Emotionally charged, lyrically rich songs from Irish singer-songwriter Mick Flannery, tackling complex issues people face at various points in the messy arc of their lives.
When Oh Boy Records, founded by John Prine in 1981, signed Cork, Ireland’s Mick Flannery earlier this year, president Fiona Prine said,“Oh Boy Records continues to be the home label for singer-songwriters who are dedicated to their craft. The body of work created by my husband, John Prine, remains our North Star when making decisions about the artists we bring onto our label. Mick Flannery is arguably one of the best songwriters to emerge from Ireland’s long and storied history of writers, poets and musicians. I couldn’t be more delighted to welcome Mick, as the first international signing, to our Oh Boy Records family. John was proud to be part of the music community on Ireland’s western coast and I know he would be proud of this new partnership with Mick and his team.”
Flannery’s latest album and his first for Oh Boy, ‘Goodtime Charlie,’ is full of intricate, introspective storytelling, folk and roots rock, and haunting melodies. It includes collaborations with Valerie June, Anais Mitchell, and Tianna Esperanza (granddaughter of The Slits’ Palmolive). With a vocal style much like Ray LaMontagne’s, Flannery narrates the adventures and struggles of a wide range of characters, putting to good use his Balzacian eye for detail. New listeners might be surprised to learn just how young Flannery is if they’ve only heard him sing.
From the painful, anxious self-doubt of youth covered by an aggressive, strident façade (‘Young’) to the devastation of the world and its technology alienating an old gearhead (‘Machine’), the album will land emotionally for whatever stage of life the listener is currently experiencing.

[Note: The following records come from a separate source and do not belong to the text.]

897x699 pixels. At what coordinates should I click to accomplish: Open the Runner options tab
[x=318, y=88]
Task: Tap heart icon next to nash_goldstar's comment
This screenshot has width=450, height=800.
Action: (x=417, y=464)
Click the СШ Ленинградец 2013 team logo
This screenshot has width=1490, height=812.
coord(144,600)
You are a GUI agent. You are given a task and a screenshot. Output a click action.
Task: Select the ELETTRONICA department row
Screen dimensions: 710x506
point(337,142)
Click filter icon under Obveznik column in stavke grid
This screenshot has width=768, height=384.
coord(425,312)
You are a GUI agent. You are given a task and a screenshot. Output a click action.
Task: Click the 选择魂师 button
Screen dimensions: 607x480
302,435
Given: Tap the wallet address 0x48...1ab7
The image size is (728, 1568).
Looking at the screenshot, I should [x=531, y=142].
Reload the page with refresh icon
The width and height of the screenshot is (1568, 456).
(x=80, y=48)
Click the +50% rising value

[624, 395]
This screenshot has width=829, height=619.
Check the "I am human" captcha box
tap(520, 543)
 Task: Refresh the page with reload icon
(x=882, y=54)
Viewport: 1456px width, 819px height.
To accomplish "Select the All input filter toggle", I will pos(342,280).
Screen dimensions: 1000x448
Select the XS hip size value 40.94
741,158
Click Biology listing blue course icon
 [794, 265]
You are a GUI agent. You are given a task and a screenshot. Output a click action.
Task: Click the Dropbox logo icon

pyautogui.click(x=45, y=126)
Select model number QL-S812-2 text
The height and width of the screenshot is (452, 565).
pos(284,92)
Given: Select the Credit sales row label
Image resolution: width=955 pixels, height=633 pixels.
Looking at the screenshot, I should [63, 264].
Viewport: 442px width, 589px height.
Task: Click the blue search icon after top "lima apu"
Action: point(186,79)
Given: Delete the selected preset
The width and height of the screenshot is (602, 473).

The title track ‘Goodtime Charlie’ is a bluesy, swampy guitar rocker about a hedonistic party boy, easily the biggest earworm of the record. This song and ‘What They Say,’ about a craggy old soul well known on the Reeperbahn, balances out some of the heavier, sad tracks.
‘OK LA’ is not the first song to anthropomorphize Los Angeles as a troublesome woman, but Flannery’s interpretation, co-written with Adam Landry, might well be the best. In this version she is a bleach-blonde toxic narcissist whom he loves anyway. On the slightly uneven ‘Minnesota,’ sung mostly by Anäis Mitchell, that state and America as a whole are cast as a difficult but much-loved child that needs protection.
‘Neon Tonight’ is about a nervous, probably weary band getting ready to go onstage, but could also be interpreted as someone building a home to share while also needing space of one’s own. The search for a haven recurs throughout the album, like on the romantic ‘Morning Rain’ with its delicate piano lines, and ‘Someone To Tell It To.’ ‘Give Me Up’ characterizes a stubborn insistence on loving and staying with someone, however challenging that choice becomes.
The memory of being a young boy helping his father work on cars on ‘Machine,’ just to be around him, turns to the sorrowful realization that the new technology of electric vehicles replacing his father’s beloved V-8 engines is going to pass the aging man by completely. “That’s when you were happy / Elbow on the panel, smiling out the window / Listening to the gravel.”
The mournful ‘The Fact,’ similar to Damien Rice’s storytelling songs, is about the death of a young outlaw, whose body Flannery sees on the road after a fatal car accident on the Alabama-Georgia state line. The added vocals of Valerie June add a harrowing tinge to the story.
Flannery’s gravelly, worldly-wise voice, with an occasional hint of a Southern American drawl, make his keen observations of people very powerful. Thankfully he is also capable of creating a playful, stomping jam with an equally compelling storyline.